ArcBest: Broker costs increase to $500,000/year if owner-operators have their way

Truck brokers will see a huge upswing in costs if federal regulators make a broker transparency change requested by owner-operators, according to logistics company ArcBest [NASDAQ: ARCB].

Barney Long, deputy general counsel for the Fort Smith, Arkansas-based company, told the Federal Motor Carrier Safety Administration (FMCSA) that the revisions being sought by the Owner-Operator Independent Drivers Association (OOIDA) will increase equipment, software programming and personnel costs to at least $500,000 annually for every broker. Brokers, in turn, will look to the market to recover those costs.

“Essentially, any benefits received from carriers in modifying [the regulation] will result in a substantial detriment to shippers, consignees and consumers and most likely to carriers as well,” Long warned in a letter filed last week with the FMCSA.

The FMCSA in August agreed to consider a petition filed by OOIDA in May to improve broker transparency by:

  • Requiring brokers to automatically provide an electronic copy of each transaction record within 48 hours after the contractual service has been completed
  • Explicitly prohibiting brokers from including any provision in their contracts that requires a carrier to waive their rights to access the transaction records as required by 49 CFR §371.3.

FMCSA is also looking at a similar request by the Small Business in Transportation Coalition (SBTC) that the agency require broker contracts to exclude any stipulations or clauses that exempt brokers from having to comply with transparency requirements.

“With freight rates reaching historic lows, small-business truckers are struggling,” OOIDA stated in its petition. “Many have expressed frustration about the lack of transparency between brokers and motor carriers. The problem is that the regulations designed to provide transparency are routinely evaded by brokers or simply not enforced by DOT.”
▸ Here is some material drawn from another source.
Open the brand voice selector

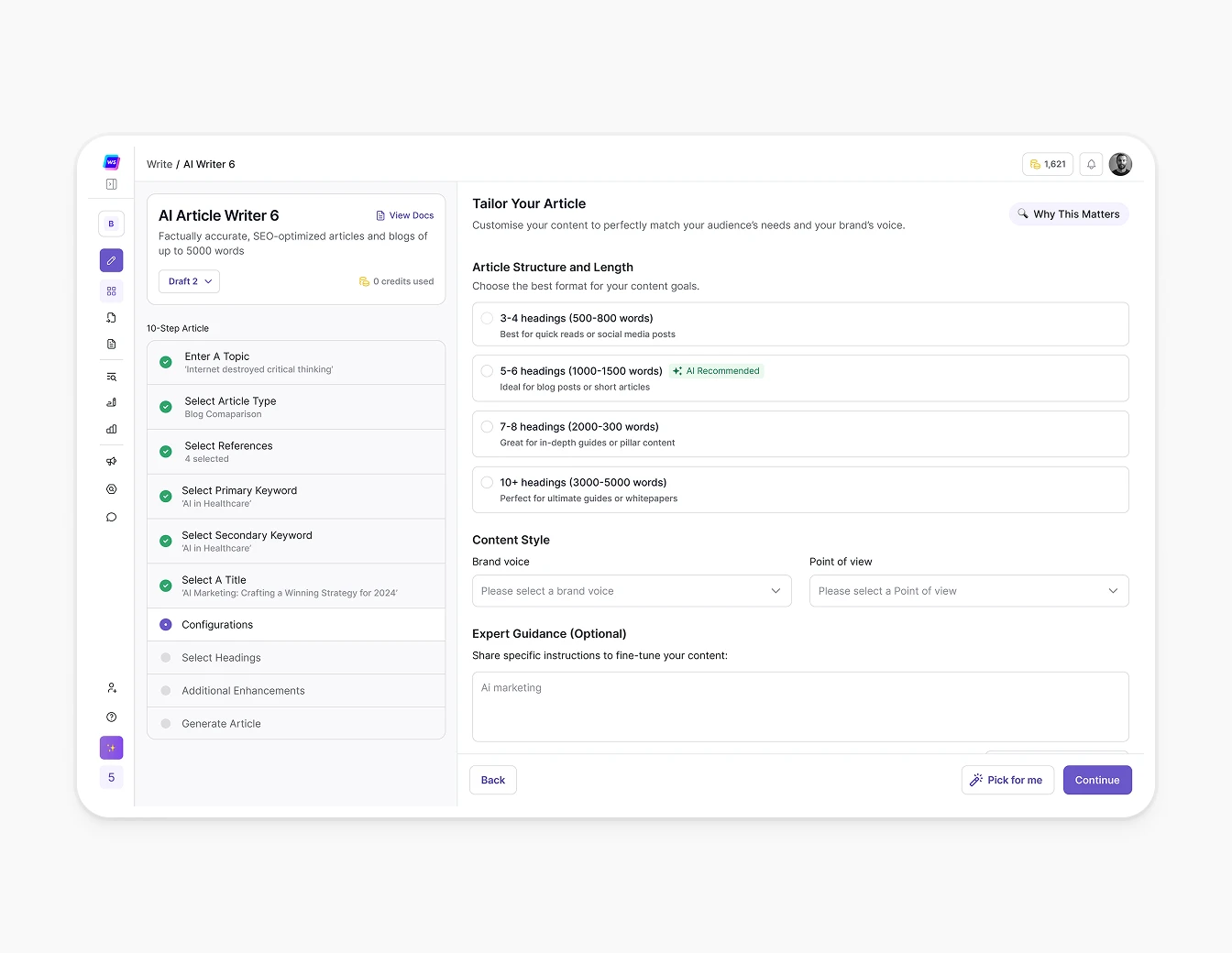pos(631,591)
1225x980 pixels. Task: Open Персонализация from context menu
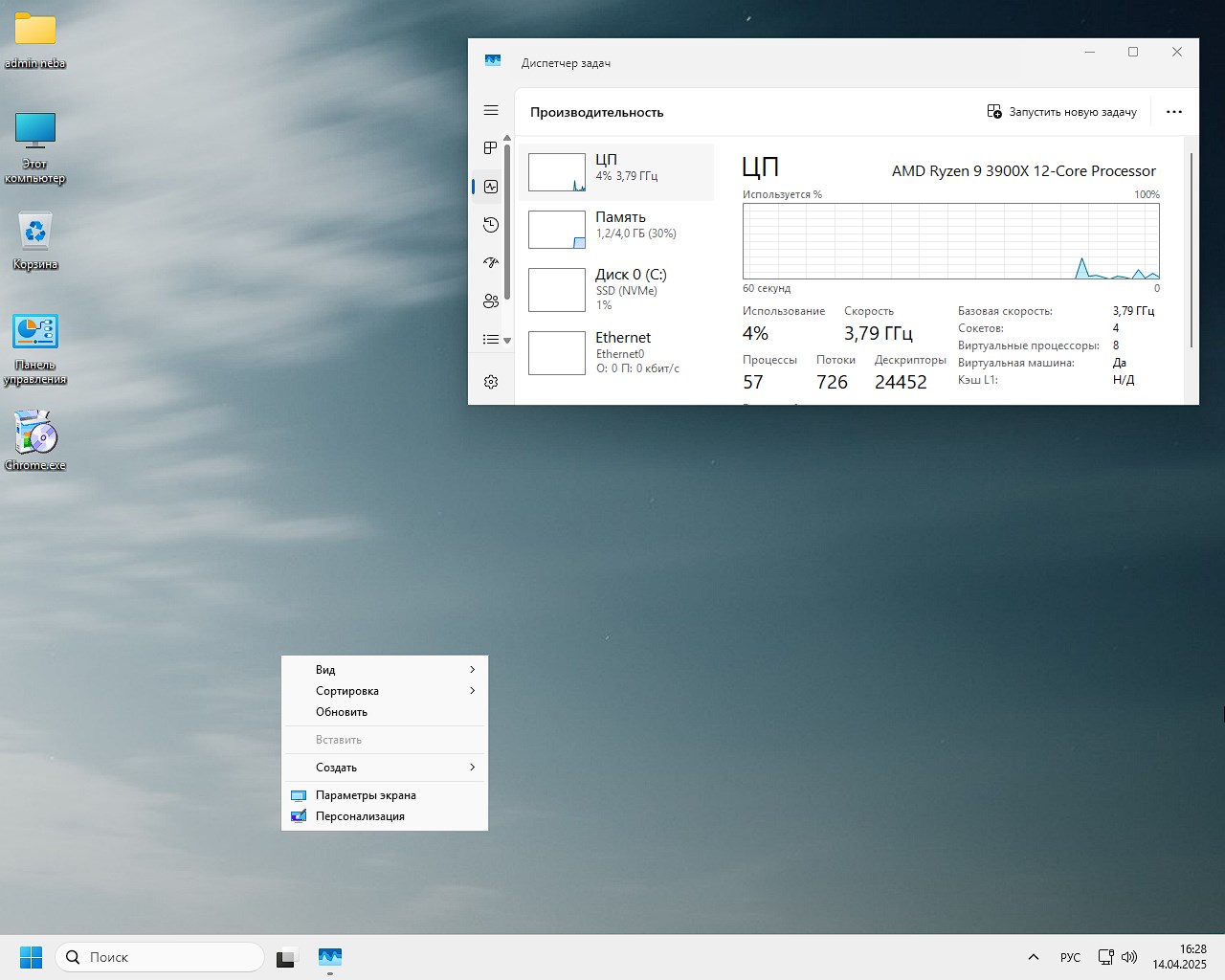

As of Monday, the OOIDA/SBTC petition has generated more than 800 comments, the majority of which are from small owner-operators that support the petition (a significant number of these appear to be from a replicated form letter). A smaller number of brokers – with some operating midsized fleets – oppose it.

Daily OTRI over last six months (as of Sept. 20). Tender rejection rates are highly correlated with spot market rates
(Source: SONAR)

In addressing OOIDA’s “48-hour” request, ArcBest, which specializes in less-than-truckload freight, asserts that knowing what a broker is getting paid for a load within 48 hours after the carrier delivers the shipment “seems senseless and will simply result in additional costs” for the broker.

“It is the carrier’s responsibility to determine during contract negotiations or prior to picking up a shipment whether the offered pricing for a load is sufficient for the carrier to transport it,” Long wrote. “What good does receiving transactional information within 48 hours after services have been completed? The receipt of transactional information after transportation services are completed does not provide any assistance to the carrier. If a carrier cannot recover its costs and an acceptable profit level on a shipment, the carrier should not haul the shipment. This is basic business sense.”

Long also took issue with assessment of the freight market by owner-operators after the onset of the COVID-19 pandemic in March, with many subsequently accusing brokers of price gouging.

However, Long asserts, “what is really being disguised and disregarded is that carrier capacity exceeds available shipper loads. Due to such excessive carrier capacity levels, carrier load pricing diminished during a short period during this pandemic. Carrier pricing has since rebounded and is near the historic pricing levels reached in 2018. COVID -19 just happened to be an event that for a short period created a glut of capacity that drove rates down in favor of the shipper, not the broker.”

Data compiled from FreightWaves’ SONAR Outbound Tender Reject Index (OTRI) reflects this trend (see chart above). Tender rejection rates are highly correlated with spot market rates and other financial measurements: When rejection rates increase, spot rates do as well. When spot rates increase, carrier revenues increase as well as profit margins and cash flow.